Stereotactic radiotherapy with focal boost for intermediate and high-risk prostate cancer: Initial results of the SPARC trial

Abstract

IntroductionDose escalation to dominant intraprostatic lesions (DILs) is a novel method to increase the therapeutic ratio in localised prostate cancer. The Stereotactic Prostate Augmented Radiotherapy with Cyberknife (SPARC) trial was designed to determine the feasibility of a focal boost defined with multiparametric magnetic resonance imaging (mpMRI) using stereotactic ablative body radiotherapy (SABR). Materials and methodsPatients were included with newly diagnosed intermediate to high risk prostate cancer with at least one of: Gleason score 4 + 3, stage T3a, or PSA > 20 ng/ml. Visible disease on mpMRI was mandatory and up to 2 separate nodules were allowed. All patients received androgen deprivation. Patients received 36.25 Gy in 5 fractions using CyberKnife® and the DIL received a simultaneous boost to a maximum of 47.5 Gy, as allowed by OAR constraints.

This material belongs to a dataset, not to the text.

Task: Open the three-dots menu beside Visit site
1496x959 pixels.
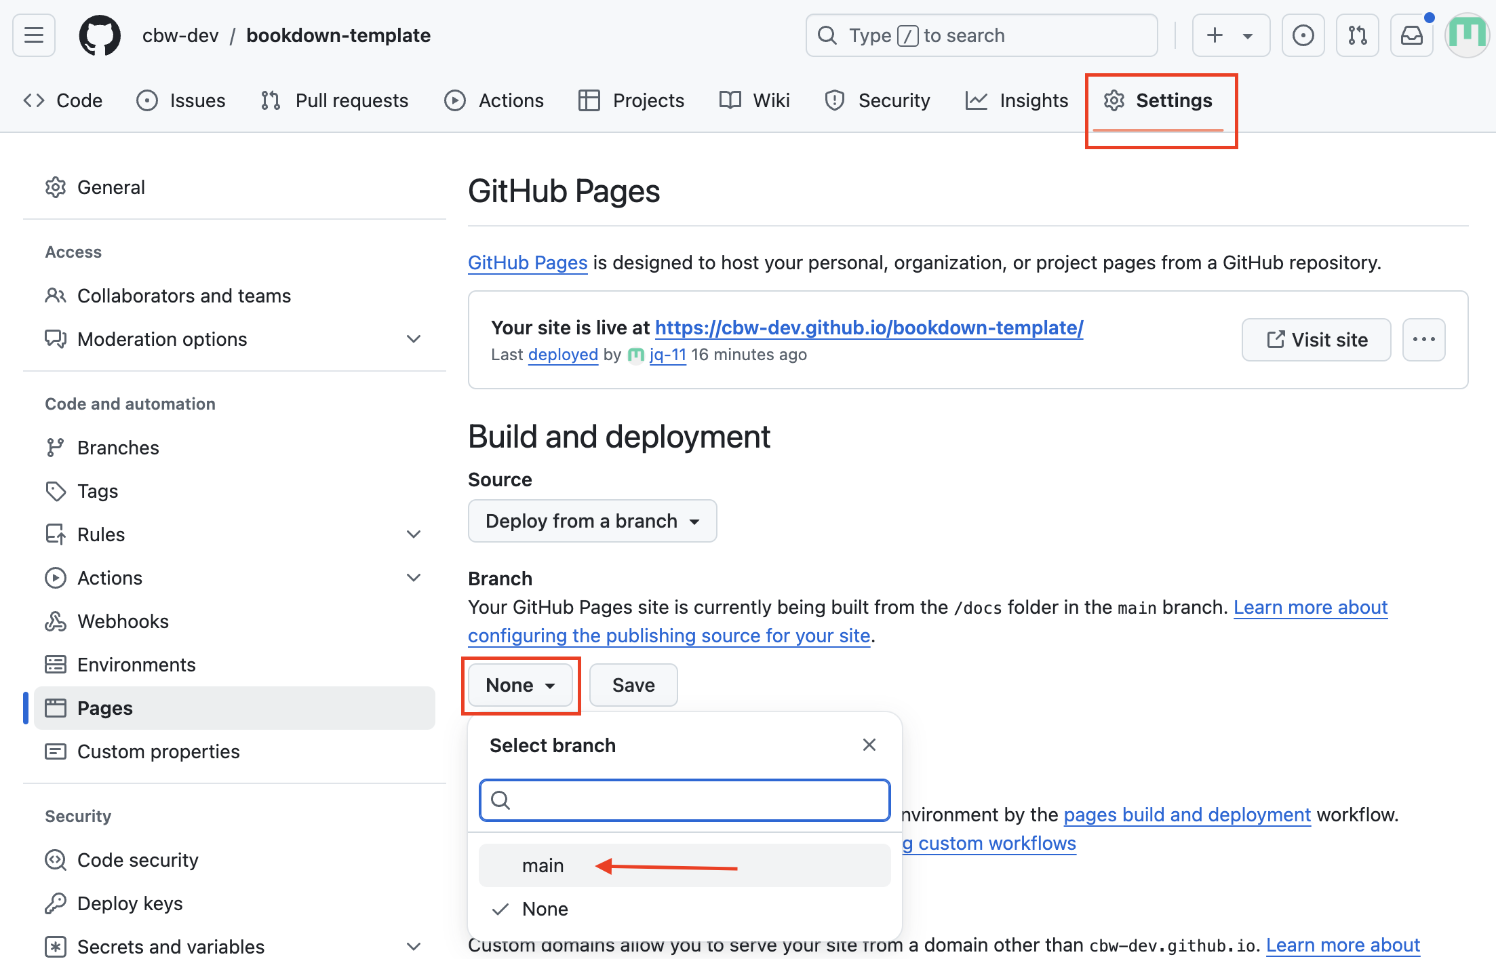Action: tap(1423, 340)
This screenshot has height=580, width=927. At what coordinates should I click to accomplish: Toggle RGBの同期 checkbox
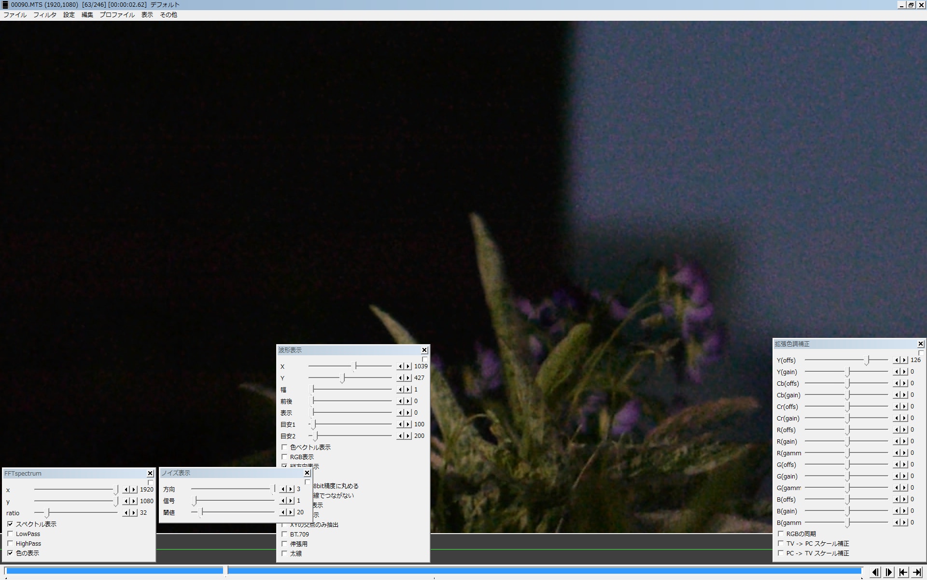click(781, 534)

Genitourinary (GU) and gastrointestinal (GI) toxicity was reported using the RTOG scoring criteria. International Index of Erectile Function (IIEF) and EQ-5D global health scores were regularly captured. ResultsAn interim safety analysis was performed on the first 8 patients, recruited between July 2013 and December 2015. Median follow up was 56 months (range 50–74). Median D95 values for the prostate PTV and boost volume were 36.55 Gy (range 35.87–36.99) and 46.62 Gy (range 44.85–48.25) respectively. Of the dose constraints, 10/80 were not achieved but all were minor dose variations. Grade 2+ acute GU and GI toxicities were 37.5% respectively while grade 2+ late GU and GI toxicities were 12.5% and 0% respectively. IIEF and quality of life scores recovered over time and all patients remain in biochemical remission. ConclusionThe first patients have been successfully treated with prostate SABR and focal boost on the SPARC trial, with excellent adherence to the planning protocol. Toxicity and efficacy results are promising and further recruitment is underway.